Exercise aim: Please copy out each line of the listing that contains the word "badge".

Extracted material:
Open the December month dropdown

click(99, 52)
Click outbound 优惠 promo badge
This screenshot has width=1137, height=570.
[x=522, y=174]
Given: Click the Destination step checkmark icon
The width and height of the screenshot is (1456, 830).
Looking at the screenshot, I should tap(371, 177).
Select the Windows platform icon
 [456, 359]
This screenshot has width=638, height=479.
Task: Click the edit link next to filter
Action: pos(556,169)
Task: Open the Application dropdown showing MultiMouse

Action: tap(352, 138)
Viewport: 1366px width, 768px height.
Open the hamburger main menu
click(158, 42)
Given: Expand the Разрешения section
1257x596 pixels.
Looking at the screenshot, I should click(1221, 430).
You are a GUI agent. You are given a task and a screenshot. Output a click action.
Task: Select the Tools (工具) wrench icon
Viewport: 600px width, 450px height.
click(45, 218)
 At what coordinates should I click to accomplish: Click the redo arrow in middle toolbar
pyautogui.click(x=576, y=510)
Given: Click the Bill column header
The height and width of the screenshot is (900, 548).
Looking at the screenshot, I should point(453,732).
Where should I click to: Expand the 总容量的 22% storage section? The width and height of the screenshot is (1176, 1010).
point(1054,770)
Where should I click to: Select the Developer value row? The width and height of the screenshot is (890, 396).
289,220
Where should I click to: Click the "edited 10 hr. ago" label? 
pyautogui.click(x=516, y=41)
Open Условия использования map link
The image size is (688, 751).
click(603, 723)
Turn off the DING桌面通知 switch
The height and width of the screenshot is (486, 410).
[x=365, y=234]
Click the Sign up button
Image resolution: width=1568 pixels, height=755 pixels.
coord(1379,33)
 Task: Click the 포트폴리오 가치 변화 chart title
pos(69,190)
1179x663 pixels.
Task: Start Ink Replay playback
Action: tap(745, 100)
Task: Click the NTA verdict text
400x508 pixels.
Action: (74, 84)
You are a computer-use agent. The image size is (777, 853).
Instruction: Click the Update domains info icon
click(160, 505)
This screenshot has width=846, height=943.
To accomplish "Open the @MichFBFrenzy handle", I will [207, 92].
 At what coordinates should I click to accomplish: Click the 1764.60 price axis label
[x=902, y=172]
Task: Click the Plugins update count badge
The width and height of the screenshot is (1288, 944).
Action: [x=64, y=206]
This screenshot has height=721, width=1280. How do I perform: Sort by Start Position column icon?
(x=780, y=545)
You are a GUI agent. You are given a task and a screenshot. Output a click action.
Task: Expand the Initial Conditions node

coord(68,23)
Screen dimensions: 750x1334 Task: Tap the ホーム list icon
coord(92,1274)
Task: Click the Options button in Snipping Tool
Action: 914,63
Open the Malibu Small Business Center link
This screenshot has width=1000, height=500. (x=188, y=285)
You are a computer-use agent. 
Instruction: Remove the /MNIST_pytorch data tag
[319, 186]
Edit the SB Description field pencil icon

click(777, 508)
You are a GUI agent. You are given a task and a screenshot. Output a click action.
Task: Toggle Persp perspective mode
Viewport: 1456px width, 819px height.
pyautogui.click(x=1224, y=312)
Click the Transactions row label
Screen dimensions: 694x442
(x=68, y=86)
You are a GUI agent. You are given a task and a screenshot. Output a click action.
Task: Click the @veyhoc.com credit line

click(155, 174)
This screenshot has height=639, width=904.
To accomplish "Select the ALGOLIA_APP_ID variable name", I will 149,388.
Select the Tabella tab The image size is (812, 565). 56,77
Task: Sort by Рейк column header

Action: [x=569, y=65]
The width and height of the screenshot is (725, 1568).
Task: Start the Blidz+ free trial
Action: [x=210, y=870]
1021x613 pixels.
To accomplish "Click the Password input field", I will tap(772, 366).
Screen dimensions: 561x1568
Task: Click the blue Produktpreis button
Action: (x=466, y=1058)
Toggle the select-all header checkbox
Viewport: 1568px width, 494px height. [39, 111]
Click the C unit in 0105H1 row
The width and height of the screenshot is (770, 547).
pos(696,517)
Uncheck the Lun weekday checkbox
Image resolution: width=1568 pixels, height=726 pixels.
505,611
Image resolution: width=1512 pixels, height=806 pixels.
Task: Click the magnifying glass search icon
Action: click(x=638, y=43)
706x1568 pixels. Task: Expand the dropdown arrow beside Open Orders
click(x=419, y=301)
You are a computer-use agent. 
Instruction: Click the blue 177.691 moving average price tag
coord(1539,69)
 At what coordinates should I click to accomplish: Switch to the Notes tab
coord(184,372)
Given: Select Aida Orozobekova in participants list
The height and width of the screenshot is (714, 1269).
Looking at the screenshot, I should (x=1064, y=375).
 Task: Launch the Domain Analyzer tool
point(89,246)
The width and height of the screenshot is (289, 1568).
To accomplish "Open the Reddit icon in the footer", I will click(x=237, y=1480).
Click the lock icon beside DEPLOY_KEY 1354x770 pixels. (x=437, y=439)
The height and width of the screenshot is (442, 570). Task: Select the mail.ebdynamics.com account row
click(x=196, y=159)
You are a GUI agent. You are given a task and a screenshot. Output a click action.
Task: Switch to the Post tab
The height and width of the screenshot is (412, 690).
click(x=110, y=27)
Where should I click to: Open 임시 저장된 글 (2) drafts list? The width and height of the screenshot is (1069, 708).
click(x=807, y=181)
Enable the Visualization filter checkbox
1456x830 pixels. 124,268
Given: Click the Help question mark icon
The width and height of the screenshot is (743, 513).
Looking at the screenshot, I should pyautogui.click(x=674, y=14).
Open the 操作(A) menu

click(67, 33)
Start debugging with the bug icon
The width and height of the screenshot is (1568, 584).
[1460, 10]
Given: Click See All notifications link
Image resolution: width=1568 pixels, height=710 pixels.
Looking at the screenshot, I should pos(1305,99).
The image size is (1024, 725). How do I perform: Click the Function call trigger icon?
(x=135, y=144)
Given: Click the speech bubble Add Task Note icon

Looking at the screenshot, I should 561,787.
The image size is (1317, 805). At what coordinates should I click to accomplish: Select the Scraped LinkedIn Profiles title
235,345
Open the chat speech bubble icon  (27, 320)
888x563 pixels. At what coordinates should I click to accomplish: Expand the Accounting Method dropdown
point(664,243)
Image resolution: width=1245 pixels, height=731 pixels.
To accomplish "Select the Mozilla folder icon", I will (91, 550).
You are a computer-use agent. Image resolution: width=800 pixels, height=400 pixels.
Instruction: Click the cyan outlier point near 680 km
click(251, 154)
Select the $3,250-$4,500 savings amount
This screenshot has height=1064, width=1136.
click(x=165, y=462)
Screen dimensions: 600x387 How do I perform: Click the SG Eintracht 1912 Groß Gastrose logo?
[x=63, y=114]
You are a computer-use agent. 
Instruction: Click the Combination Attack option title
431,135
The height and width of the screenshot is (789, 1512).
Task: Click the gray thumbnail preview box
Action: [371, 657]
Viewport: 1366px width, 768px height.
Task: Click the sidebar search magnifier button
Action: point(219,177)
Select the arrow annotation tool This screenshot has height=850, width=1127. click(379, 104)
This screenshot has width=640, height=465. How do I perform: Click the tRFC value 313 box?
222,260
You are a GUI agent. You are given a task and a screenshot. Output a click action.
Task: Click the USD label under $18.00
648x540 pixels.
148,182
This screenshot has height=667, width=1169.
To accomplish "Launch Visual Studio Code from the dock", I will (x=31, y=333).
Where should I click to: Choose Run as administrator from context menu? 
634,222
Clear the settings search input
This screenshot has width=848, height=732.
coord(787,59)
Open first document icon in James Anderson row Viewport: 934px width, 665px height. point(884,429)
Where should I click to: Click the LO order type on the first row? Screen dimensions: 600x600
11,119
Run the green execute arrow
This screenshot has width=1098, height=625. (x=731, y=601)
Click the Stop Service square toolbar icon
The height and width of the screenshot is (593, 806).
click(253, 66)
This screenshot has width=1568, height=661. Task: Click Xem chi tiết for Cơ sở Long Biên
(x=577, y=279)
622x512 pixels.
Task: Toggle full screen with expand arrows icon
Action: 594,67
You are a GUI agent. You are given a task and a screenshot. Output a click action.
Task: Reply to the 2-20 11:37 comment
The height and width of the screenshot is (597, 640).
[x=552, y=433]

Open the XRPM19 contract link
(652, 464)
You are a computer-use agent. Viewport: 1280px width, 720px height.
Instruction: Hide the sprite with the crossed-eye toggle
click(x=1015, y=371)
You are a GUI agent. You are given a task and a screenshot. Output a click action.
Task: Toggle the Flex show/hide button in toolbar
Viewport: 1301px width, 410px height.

Exercise solution:
Click outbound 优惠 promo badge
Task: Click the Plugins update count badge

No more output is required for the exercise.